In 2013, the Phillies should be able to rely on strong starting pitching with what should be one of the best rotations in the league.

The five starters will be the Big 3 (Halladay, Hamels and Lee) along with Kyle Kendrick and Lannan. Although Kendrick has been inconsistent throughout his career, he has kept his ERA under 4 in each of the past two seasons showing that he has the skill to compete in the big leagues.

Lannan has an ERA of 4.01 in 134 career games. As long as the Big 3 stay healthy and Kendrick and Lannan can keep the team in games, starting pitcher should be a strong point for the Phillies.

The bullpen looks much improved from last season. The lack of a consistent setup man for Jonathan Papelbon was the major issue.

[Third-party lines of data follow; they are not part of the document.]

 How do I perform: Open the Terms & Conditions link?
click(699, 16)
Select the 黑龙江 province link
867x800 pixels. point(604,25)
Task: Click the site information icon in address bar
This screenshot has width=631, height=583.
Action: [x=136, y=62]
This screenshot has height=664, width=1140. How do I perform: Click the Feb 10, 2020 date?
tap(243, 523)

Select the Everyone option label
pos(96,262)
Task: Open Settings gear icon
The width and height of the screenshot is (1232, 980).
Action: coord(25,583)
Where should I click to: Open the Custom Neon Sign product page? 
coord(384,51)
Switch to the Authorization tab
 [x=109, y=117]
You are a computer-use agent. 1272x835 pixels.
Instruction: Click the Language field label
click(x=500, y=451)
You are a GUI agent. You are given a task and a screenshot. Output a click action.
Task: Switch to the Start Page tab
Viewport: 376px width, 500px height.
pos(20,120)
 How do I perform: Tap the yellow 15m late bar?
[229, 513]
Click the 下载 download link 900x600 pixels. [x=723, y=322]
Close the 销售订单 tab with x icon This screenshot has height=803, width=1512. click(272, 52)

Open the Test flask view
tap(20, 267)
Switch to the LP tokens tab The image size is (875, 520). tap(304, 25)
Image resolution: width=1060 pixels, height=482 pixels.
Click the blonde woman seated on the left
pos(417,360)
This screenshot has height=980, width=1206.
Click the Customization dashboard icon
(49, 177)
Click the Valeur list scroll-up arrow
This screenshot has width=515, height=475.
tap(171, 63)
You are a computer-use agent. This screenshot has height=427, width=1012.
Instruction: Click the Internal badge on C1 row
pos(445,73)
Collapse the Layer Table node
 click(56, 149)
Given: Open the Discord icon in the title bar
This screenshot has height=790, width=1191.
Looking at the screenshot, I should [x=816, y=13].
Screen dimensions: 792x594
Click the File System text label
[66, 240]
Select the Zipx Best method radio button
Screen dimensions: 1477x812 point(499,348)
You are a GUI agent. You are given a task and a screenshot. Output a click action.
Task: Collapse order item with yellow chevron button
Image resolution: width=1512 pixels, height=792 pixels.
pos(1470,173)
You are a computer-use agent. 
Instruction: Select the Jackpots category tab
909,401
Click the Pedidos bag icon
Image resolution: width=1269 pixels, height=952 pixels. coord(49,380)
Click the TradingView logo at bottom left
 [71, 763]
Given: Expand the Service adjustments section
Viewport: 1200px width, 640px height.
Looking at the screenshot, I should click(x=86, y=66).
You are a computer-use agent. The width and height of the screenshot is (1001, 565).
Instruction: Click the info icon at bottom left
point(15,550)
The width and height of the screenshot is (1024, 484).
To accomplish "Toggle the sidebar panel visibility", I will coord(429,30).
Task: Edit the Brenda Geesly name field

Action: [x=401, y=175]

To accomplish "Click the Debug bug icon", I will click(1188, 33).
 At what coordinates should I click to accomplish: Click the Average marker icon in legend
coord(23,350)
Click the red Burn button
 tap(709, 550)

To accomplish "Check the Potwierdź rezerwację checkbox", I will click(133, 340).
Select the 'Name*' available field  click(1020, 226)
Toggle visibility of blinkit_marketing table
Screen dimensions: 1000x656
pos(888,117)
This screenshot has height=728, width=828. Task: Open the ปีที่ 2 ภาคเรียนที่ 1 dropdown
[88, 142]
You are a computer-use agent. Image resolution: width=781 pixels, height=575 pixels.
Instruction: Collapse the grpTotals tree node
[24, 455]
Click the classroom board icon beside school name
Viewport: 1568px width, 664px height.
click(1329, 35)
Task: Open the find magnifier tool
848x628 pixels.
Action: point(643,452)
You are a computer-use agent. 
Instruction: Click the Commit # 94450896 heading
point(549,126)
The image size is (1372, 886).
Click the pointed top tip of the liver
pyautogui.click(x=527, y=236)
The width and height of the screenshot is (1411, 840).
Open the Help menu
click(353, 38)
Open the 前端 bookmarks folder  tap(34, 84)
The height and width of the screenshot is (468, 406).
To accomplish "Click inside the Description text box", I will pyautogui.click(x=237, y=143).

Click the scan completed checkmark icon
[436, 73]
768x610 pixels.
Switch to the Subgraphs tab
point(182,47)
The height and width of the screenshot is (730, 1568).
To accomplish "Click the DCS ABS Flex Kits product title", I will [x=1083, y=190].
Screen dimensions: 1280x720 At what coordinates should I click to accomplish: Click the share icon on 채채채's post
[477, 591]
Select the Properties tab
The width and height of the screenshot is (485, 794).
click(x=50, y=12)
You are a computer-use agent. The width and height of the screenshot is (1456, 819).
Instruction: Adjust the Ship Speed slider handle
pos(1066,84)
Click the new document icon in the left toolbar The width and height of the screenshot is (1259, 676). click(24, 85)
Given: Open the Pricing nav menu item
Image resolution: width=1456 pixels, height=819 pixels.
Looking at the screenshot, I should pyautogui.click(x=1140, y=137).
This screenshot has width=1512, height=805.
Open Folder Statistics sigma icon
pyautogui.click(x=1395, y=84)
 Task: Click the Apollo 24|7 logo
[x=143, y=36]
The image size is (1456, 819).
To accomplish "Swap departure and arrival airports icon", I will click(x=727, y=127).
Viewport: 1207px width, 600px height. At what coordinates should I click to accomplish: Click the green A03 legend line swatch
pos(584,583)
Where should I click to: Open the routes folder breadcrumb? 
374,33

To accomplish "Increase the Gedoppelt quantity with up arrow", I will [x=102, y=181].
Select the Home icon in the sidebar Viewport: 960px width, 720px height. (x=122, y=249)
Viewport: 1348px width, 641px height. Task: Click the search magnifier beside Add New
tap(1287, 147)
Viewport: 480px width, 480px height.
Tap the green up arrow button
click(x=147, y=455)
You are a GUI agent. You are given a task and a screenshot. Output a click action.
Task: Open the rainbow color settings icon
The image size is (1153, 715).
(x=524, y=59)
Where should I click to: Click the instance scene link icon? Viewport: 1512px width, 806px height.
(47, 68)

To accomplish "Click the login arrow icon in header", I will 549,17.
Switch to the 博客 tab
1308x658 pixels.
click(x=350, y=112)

The signing of Mike Adams, one of the best in the business over the past couple of years, should address this issue. If you look past his uncharacteristic 3.27 ERA last season, Adams had an ERA of under 2 in each of the three previous seasons.

To get to the back end of the bullpen, the Phillies will rely on Antonio Bastardo, Jeremy Horst, Raul Valdes and Aaron Cook. Bastardo needs to regain his form from 2011 and the return of Chad Durbin could be a nice surprise.

The Phillies ranked just 19th in runs scored in 2012 so they will need a big boost in offense if they want to compete in the NL East.

The returns of Utley and Howard and the additions of Michael Young, Delmon Young and Ben Revere should provide that boost. Delmon Young will supply power from a corner outfield position and Revere will hit for average and steal bases.

Michael Young will continue to be the professional hitter that he’s been throughout his entire career and should post an average around .300.

Domonic Brown and John Mayberry Jr. are still question marks in the outfield. Both have shown flashes of brilliance but have struggled to produce consistently at the major league level.

Both Jimmy Rollins and Ruiz had strong offensive seasons for the team last year and should be reliable again this year (however, the team will be without Ruiz for the first 25 games of this season).

The Phillies are primed for a rebound year in 2013. Not only are they getting returning players back from injury, but Amaro made a few very shrewd moves in the offseason to upgrade third base, the bullpen and the outfield.

With the most important veteran players back healthy for this season, plus a few smart additions to the fold, I would not be surprised to see this Phillies team reach the 90-win mark.

If the Phillies stay healthy, they can be contenders in the NL East or, at the very least, in the hunt for a Wild Card spot.